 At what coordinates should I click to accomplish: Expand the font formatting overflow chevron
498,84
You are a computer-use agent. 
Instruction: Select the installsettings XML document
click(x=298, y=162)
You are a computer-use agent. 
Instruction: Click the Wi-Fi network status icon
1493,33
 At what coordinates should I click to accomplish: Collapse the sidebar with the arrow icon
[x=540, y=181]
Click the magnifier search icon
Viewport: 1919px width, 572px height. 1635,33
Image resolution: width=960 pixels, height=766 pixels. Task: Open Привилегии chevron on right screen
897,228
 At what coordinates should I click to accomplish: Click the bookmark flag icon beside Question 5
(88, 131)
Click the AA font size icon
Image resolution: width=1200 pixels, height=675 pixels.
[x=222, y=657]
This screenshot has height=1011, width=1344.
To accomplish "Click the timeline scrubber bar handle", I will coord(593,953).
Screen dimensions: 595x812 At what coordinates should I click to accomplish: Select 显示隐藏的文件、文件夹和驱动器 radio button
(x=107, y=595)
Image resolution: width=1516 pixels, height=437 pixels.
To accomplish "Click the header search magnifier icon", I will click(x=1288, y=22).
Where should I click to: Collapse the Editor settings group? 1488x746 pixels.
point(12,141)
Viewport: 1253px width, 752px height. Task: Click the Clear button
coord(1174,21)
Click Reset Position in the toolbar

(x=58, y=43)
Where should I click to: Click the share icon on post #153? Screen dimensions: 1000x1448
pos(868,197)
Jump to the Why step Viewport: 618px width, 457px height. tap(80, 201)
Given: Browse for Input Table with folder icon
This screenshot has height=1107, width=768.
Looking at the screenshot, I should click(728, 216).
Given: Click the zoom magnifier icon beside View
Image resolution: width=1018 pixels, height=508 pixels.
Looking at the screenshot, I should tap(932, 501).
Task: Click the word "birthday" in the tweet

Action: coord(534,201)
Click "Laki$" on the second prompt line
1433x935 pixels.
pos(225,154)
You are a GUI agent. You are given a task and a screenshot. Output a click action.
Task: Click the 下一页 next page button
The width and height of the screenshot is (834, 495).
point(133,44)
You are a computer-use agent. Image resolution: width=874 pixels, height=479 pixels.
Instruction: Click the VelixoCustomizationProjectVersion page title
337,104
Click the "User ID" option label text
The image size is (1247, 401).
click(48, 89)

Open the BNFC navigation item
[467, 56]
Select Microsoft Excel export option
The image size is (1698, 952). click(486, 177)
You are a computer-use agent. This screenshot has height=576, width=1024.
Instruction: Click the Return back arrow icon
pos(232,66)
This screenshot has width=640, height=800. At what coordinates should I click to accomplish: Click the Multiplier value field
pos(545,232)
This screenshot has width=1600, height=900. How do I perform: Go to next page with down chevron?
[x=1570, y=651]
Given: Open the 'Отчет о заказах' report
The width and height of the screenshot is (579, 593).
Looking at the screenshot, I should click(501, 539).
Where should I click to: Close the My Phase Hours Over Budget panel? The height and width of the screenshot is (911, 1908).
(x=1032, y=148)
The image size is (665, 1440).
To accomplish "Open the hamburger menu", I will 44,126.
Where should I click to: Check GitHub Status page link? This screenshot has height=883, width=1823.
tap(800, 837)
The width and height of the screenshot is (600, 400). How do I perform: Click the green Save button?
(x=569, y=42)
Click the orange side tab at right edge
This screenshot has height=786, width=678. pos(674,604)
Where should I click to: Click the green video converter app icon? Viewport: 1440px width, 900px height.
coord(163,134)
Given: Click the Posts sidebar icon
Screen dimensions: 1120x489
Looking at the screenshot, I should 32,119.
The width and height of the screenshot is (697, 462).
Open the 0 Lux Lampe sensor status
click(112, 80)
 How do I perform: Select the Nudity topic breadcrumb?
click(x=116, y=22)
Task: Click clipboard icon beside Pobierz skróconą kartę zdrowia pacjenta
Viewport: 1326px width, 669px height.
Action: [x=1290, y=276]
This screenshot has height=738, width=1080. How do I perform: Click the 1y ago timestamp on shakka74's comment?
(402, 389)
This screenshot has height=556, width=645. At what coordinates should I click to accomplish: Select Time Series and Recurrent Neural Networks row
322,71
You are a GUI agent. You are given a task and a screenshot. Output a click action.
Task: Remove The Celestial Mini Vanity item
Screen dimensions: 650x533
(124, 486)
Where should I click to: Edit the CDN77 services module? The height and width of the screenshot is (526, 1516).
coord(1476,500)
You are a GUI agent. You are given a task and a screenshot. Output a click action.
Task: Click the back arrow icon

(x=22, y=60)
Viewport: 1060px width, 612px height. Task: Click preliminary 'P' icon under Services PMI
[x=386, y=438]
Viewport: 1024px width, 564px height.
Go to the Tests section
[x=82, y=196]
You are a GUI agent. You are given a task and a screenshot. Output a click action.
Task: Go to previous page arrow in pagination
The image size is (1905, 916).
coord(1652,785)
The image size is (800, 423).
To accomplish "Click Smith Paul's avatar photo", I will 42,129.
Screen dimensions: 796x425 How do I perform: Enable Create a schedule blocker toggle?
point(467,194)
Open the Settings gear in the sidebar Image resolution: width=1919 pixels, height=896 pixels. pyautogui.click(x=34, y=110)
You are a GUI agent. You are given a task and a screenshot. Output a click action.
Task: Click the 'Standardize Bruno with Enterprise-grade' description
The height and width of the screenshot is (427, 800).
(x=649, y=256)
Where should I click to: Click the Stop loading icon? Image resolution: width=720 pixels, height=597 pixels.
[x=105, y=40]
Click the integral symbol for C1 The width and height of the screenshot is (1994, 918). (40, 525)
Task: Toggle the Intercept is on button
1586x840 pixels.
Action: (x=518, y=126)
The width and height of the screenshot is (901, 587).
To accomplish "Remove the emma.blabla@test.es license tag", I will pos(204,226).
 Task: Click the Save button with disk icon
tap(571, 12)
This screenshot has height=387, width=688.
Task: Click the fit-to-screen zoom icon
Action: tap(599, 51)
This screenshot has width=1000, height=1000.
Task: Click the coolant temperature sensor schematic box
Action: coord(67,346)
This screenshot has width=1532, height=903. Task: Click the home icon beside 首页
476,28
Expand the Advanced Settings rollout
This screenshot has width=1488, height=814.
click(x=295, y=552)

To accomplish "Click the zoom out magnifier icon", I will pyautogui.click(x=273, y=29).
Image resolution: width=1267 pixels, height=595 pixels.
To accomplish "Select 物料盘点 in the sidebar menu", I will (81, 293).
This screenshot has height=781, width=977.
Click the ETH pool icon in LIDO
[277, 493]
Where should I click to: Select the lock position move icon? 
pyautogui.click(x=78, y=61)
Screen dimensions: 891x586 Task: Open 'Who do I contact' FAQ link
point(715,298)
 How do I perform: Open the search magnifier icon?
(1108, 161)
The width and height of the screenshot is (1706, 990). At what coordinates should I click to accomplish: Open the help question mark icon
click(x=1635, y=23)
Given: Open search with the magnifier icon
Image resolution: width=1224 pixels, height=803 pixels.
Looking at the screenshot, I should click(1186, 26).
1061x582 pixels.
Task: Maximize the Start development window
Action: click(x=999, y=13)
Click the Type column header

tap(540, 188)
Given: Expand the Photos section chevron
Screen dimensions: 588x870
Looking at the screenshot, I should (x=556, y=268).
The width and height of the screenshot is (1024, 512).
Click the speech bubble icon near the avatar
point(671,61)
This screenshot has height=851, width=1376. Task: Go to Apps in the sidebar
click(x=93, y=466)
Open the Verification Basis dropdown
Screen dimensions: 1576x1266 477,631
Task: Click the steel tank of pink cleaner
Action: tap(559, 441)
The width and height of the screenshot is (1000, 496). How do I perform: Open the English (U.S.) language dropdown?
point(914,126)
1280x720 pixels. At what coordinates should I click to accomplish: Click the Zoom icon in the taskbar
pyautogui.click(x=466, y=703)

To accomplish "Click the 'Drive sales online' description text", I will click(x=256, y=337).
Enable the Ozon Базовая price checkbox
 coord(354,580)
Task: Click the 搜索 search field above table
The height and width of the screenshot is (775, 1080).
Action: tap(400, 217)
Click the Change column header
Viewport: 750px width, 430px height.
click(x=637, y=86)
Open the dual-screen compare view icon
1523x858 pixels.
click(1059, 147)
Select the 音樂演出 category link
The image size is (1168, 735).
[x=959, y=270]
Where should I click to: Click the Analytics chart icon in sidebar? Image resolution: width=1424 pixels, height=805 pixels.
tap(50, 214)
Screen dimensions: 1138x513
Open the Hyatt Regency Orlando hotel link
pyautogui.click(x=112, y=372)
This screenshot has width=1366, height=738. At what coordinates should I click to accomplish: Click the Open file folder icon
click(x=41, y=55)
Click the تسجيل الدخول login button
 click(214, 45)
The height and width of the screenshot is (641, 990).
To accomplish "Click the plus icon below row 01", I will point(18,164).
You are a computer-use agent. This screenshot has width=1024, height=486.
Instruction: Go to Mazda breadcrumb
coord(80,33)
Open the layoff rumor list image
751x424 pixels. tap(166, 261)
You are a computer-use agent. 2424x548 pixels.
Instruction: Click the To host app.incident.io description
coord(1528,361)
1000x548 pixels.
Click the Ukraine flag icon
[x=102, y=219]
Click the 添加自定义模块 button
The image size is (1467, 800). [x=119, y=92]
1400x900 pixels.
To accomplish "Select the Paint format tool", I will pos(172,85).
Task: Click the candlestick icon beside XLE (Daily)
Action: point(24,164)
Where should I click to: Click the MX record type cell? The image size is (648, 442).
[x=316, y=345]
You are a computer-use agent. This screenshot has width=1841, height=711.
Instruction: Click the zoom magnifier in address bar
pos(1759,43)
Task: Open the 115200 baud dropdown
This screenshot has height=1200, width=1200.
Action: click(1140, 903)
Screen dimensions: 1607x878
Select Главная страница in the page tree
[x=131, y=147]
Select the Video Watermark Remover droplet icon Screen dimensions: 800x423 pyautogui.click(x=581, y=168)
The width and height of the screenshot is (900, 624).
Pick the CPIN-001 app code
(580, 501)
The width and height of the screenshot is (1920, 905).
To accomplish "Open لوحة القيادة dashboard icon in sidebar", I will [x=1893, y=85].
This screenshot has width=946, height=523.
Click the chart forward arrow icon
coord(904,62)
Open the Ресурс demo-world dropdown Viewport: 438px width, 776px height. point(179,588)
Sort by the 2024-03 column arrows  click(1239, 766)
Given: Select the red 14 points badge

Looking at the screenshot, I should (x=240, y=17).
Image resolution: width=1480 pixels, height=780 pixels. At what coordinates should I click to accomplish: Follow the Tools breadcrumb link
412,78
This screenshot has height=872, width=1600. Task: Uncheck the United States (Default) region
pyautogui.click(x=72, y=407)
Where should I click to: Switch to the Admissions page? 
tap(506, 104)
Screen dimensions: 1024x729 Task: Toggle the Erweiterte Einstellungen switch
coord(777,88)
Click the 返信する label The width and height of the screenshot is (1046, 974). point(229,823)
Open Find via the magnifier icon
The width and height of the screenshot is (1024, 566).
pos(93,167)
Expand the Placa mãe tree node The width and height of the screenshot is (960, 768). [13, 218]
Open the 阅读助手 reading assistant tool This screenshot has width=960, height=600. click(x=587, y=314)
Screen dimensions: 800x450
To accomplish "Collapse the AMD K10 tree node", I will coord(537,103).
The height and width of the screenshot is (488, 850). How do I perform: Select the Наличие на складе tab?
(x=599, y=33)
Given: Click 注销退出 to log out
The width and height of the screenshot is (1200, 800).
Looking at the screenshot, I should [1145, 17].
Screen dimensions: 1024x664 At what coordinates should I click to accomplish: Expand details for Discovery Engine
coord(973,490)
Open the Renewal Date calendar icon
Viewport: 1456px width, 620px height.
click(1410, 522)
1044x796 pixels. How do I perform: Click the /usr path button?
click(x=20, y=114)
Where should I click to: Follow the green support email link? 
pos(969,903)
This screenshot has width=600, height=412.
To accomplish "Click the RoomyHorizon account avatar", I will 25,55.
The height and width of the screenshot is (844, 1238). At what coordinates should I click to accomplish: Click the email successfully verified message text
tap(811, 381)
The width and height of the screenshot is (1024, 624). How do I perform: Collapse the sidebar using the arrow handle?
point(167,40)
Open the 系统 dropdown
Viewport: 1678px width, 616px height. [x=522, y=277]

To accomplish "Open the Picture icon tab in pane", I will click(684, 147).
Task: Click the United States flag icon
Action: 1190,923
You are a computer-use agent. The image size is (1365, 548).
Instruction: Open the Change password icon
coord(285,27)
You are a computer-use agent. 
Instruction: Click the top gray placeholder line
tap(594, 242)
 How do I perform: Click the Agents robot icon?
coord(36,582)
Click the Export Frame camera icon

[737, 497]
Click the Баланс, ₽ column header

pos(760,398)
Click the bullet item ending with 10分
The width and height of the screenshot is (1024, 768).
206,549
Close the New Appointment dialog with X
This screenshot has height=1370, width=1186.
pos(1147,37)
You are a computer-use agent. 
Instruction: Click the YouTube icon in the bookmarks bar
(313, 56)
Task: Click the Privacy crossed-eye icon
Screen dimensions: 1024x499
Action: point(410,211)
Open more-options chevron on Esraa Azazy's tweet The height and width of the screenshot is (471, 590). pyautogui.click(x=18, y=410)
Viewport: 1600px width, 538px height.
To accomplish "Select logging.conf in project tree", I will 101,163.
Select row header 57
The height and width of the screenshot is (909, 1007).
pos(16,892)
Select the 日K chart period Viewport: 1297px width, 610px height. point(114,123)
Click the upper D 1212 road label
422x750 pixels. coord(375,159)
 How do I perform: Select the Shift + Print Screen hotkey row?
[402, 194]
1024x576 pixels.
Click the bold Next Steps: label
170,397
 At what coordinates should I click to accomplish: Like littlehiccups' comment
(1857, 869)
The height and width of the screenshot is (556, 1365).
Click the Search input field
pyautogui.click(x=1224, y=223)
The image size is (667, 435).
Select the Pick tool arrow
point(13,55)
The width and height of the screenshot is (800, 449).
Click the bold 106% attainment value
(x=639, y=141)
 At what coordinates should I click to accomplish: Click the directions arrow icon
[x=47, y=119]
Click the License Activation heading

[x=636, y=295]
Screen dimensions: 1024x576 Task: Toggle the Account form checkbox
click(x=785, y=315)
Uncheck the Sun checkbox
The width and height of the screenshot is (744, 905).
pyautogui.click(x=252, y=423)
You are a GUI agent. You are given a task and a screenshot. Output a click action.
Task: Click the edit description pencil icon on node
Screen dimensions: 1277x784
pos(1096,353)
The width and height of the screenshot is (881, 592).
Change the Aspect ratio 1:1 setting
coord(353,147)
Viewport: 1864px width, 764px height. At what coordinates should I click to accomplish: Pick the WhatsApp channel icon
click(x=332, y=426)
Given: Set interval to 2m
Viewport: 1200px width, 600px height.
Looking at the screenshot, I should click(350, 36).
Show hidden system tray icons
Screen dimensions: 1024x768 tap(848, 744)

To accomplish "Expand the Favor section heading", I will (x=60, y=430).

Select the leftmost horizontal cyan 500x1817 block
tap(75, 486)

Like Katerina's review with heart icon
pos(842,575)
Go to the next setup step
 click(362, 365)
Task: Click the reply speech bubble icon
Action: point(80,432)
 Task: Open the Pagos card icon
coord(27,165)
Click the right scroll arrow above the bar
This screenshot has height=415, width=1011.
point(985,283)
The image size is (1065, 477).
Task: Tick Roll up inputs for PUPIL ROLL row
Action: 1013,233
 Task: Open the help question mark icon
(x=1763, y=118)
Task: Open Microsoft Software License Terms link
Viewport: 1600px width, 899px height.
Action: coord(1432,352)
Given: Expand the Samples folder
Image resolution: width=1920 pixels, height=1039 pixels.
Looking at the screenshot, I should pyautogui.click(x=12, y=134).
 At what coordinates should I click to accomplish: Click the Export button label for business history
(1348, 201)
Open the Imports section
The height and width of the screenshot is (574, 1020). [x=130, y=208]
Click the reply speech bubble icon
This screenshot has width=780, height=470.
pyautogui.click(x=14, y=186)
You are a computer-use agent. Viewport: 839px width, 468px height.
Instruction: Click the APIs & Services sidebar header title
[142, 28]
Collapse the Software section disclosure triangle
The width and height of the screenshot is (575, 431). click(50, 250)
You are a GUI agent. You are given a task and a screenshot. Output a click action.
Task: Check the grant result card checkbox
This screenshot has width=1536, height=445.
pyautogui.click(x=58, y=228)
::::
__TASK TO COMPLETE__: Copy out every line of the data where the word "menu" occurs.

__SOLUTION__:
To accomplish "Open the hamburger menu", I will 44,126.
To accomplish "Select 物料盘点 in the sidebar menu", I will (81, 293).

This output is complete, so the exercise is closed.